Your task. Please return every line of the records below that contains the word "accomplish".

Task material.

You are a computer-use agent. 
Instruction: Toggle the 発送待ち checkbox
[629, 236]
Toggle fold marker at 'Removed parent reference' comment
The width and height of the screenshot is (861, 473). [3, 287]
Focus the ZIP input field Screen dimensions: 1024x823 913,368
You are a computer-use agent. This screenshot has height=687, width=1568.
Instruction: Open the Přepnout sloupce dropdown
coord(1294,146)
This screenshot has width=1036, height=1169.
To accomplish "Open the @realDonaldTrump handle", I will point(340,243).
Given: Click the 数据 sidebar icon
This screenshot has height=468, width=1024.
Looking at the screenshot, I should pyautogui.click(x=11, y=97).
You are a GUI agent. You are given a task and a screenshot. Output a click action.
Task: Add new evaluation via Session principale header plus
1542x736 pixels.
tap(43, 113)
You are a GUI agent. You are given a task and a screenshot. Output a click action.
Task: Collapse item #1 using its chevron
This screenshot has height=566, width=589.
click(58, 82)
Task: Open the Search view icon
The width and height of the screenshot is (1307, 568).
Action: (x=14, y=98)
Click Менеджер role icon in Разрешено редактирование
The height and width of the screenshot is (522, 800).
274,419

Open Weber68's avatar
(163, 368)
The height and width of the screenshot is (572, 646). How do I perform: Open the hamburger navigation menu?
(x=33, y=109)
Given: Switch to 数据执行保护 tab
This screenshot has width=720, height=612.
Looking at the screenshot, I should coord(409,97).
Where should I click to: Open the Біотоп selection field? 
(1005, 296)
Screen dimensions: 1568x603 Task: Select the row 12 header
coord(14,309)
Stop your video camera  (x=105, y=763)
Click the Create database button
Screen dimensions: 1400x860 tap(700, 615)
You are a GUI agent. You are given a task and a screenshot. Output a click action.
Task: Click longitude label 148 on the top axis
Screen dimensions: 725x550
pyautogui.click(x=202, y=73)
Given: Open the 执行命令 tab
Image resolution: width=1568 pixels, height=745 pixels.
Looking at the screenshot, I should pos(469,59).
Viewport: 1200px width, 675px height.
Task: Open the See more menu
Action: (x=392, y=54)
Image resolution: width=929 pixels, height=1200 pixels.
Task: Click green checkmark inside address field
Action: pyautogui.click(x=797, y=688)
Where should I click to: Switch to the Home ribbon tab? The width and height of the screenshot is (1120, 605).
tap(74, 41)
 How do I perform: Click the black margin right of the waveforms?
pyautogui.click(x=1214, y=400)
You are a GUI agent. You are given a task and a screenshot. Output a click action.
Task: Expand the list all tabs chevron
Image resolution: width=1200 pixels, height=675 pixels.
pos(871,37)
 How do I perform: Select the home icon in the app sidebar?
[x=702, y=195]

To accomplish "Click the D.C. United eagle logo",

Solution.
To accomplish "Open the @realDonaldTrump handle", I will point(340,243).
To accomplish "Click the D.C. United eagle logo",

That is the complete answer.